(Assignment)
Each line from the one with "Click the Statements header in the top table" through the final line of the entries below must be printed exactly, and the pictures must not be.

== Given information

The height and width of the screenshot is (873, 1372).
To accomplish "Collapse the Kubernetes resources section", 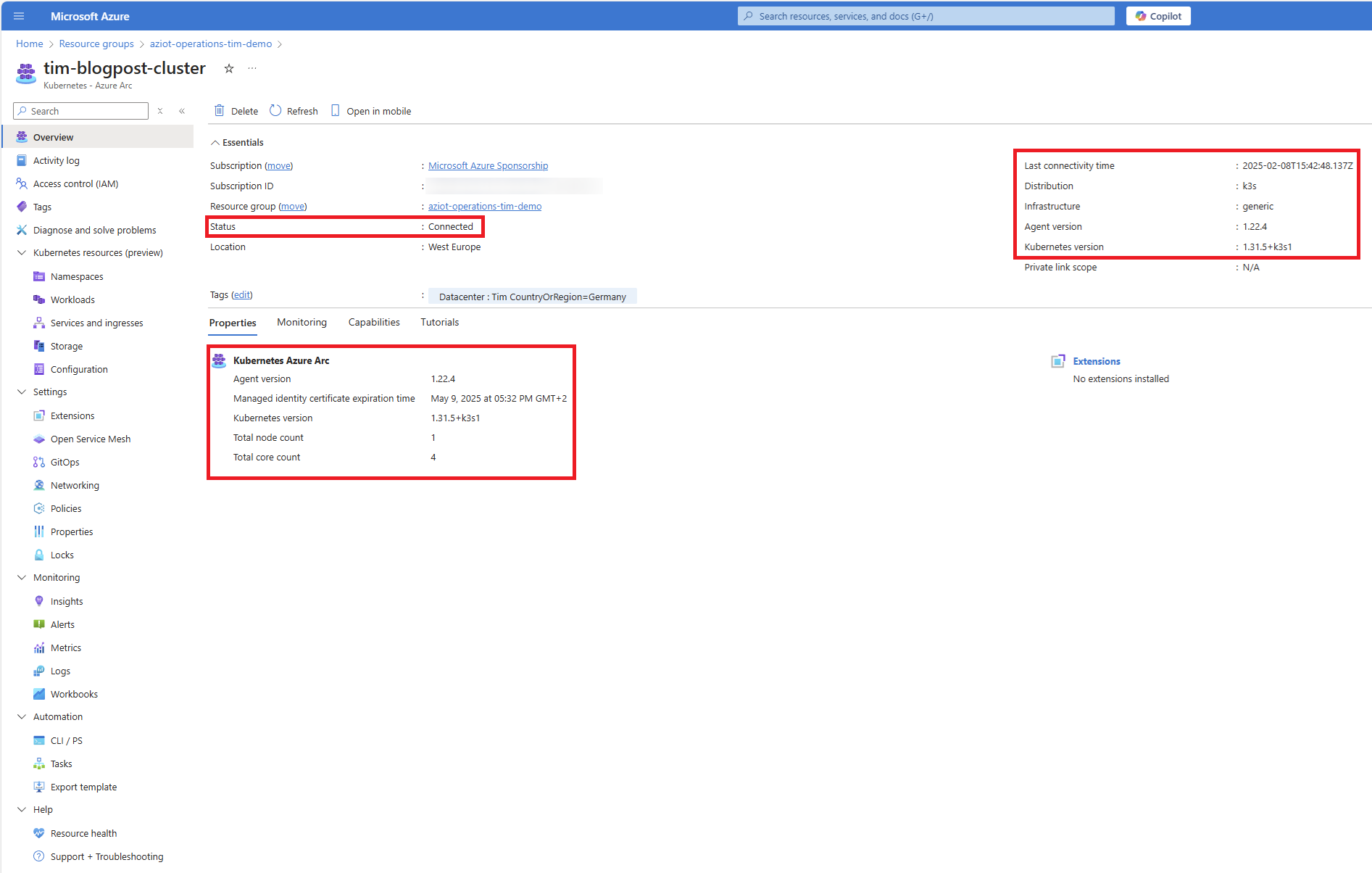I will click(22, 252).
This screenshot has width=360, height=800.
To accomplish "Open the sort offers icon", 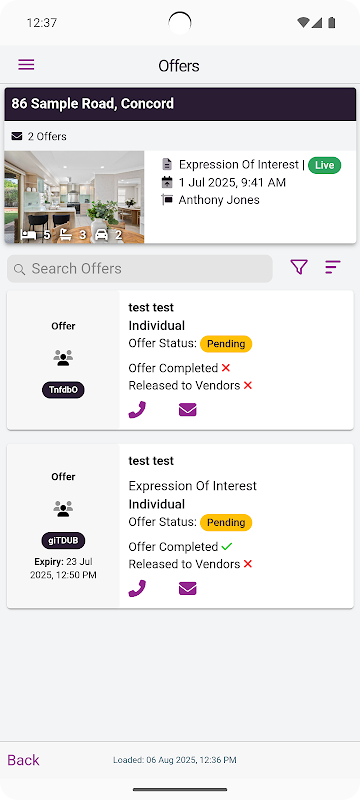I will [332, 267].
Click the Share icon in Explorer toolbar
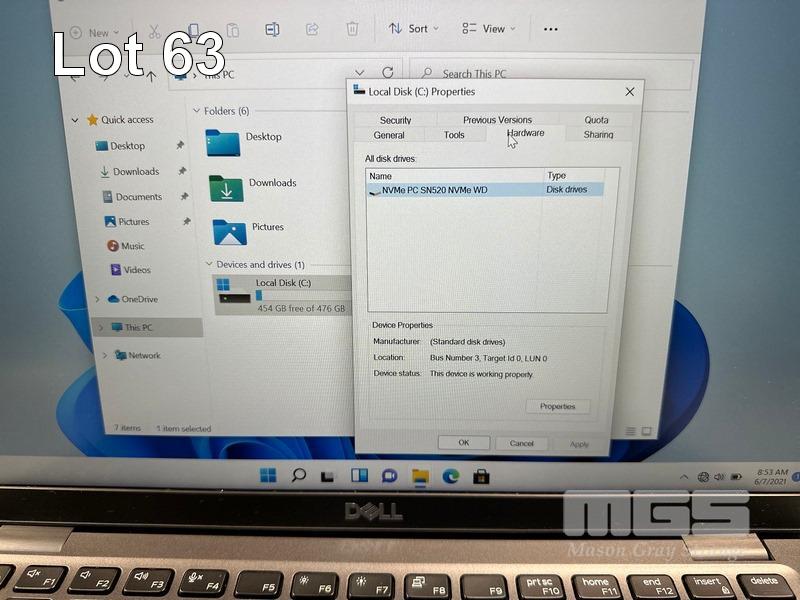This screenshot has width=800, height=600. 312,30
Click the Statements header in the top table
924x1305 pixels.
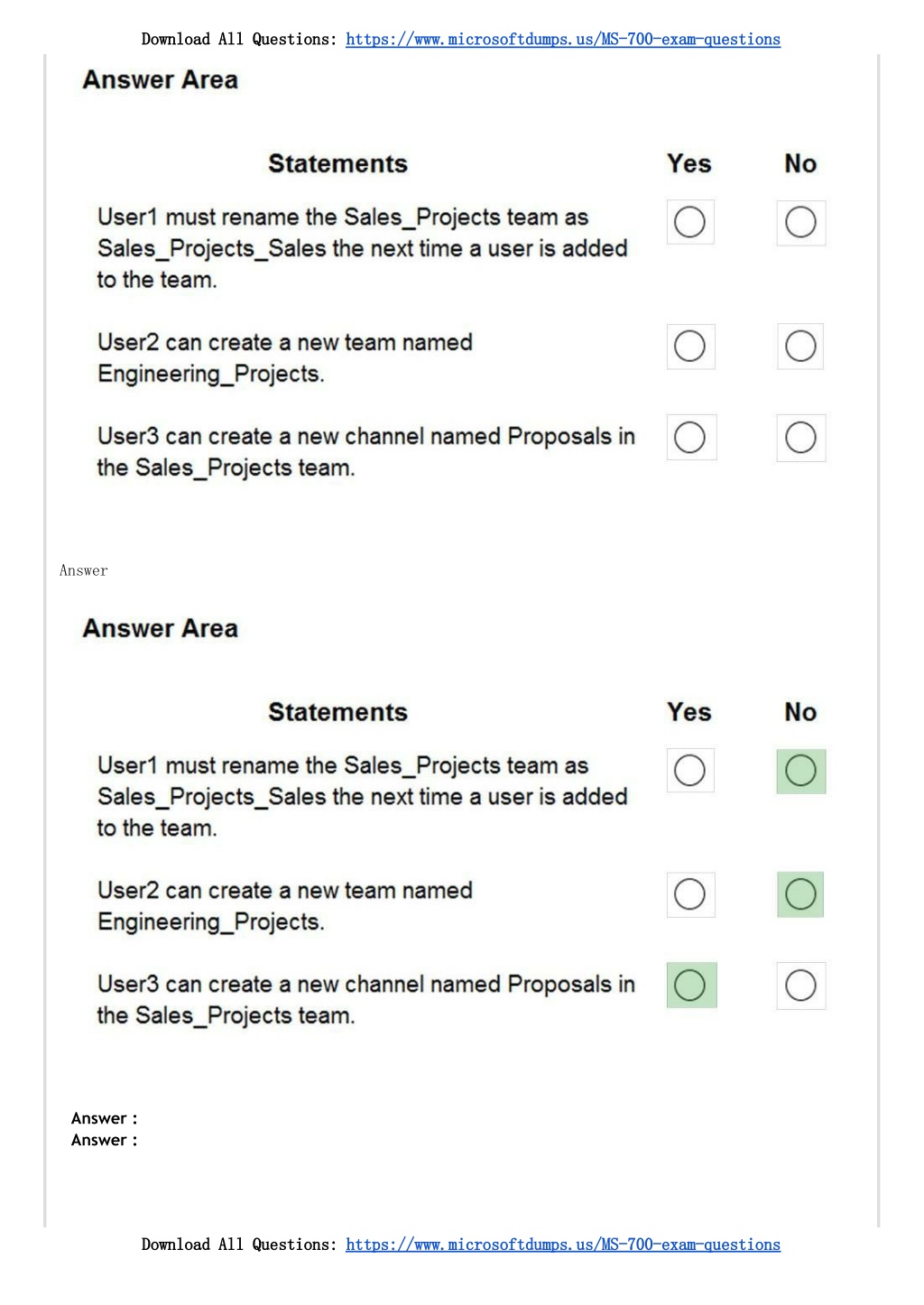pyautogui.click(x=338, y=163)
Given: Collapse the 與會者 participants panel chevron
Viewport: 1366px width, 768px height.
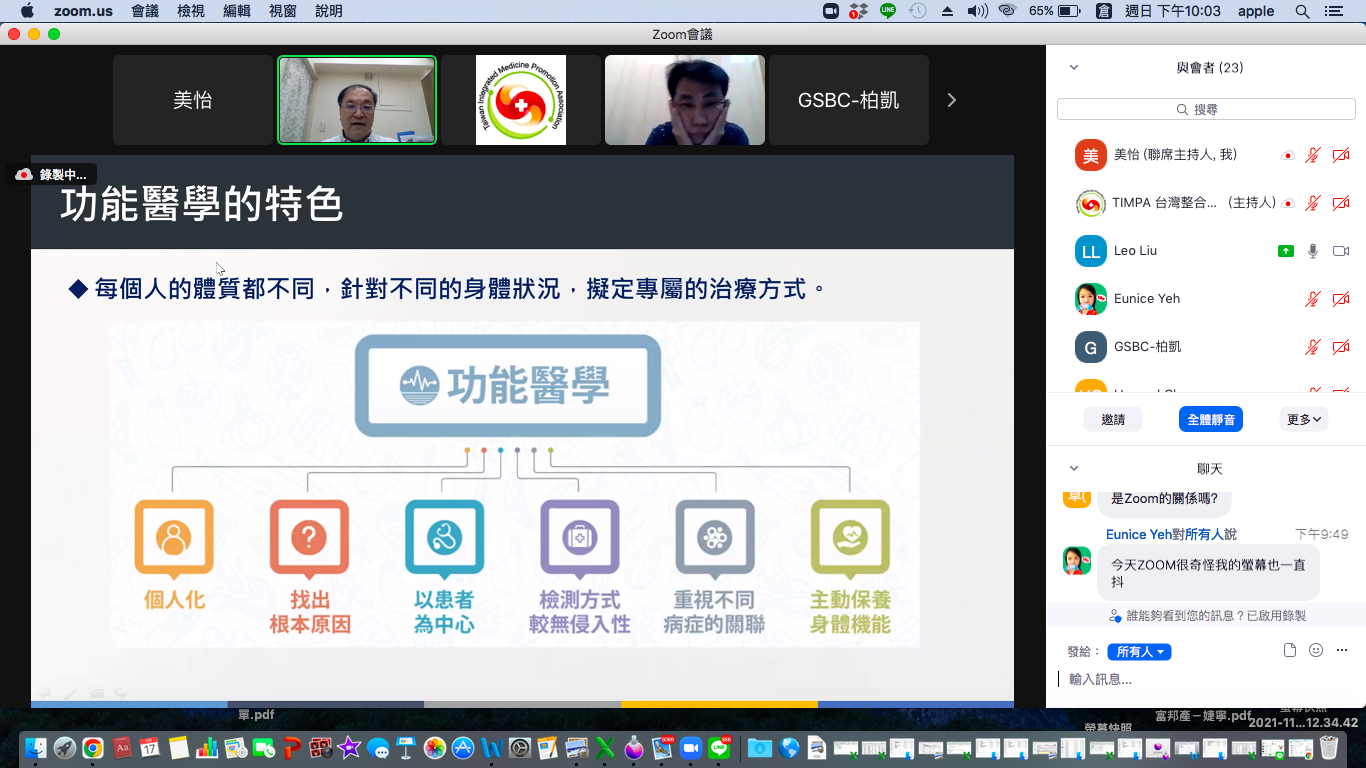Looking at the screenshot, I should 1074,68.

====

(Response for this exercise)
Click the Statements header in the top table
924x1305 pixels.
pyautogui.click(x=338, y=163)
Given: Collapse the 與會者 participants panel chevron
Viewport: 1366px width, 768px height.
Looking at the screenshot, I should 1074,68.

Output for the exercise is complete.